Task description => From the first line of the records through the line containing "Click the red 5.717 legend color swatch", retype every line exactly and nothing else.

Data entries =>
= Beginning of Section =

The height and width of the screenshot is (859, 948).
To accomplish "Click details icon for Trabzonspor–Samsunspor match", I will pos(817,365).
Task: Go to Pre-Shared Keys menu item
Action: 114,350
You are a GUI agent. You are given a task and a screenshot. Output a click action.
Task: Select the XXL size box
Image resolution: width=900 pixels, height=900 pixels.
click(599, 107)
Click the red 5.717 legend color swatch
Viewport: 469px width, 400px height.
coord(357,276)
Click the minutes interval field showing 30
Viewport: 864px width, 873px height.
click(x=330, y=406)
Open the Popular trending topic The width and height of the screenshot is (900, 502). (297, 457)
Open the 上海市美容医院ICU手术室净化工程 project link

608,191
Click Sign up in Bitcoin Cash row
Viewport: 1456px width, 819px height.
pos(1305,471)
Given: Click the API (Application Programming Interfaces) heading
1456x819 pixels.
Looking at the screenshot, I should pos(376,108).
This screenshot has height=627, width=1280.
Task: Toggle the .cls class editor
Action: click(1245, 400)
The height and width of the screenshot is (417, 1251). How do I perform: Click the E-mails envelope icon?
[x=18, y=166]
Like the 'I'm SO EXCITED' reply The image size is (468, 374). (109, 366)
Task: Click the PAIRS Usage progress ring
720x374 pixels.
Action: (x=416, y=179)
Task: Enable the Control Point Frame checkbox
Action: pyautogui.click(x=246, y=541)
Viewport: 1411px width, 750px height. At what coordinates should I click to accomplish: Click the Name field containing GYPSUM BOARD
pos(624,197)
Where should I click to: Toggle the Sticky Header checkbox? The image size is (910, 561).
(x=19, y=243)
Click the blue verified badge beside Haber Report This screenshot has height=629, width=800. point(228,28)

= End of Section =

Solution for this task =>
The height and width of the screenshot is (859, 948).
To accomplish "Click details icon for Trabzonspor–Samsunspor match", I will pos(817,365).
Task: Go to Pre-Shared Keys menu item
Action: 114,350
You are a GUI agent. You are given a task and a screenshot. Output a click action.
Task: Select the XXL size box
Image resolution: width=900 pixels, height=900 pixels.
click(599, 107)
Click the red 5.717 legend color swatch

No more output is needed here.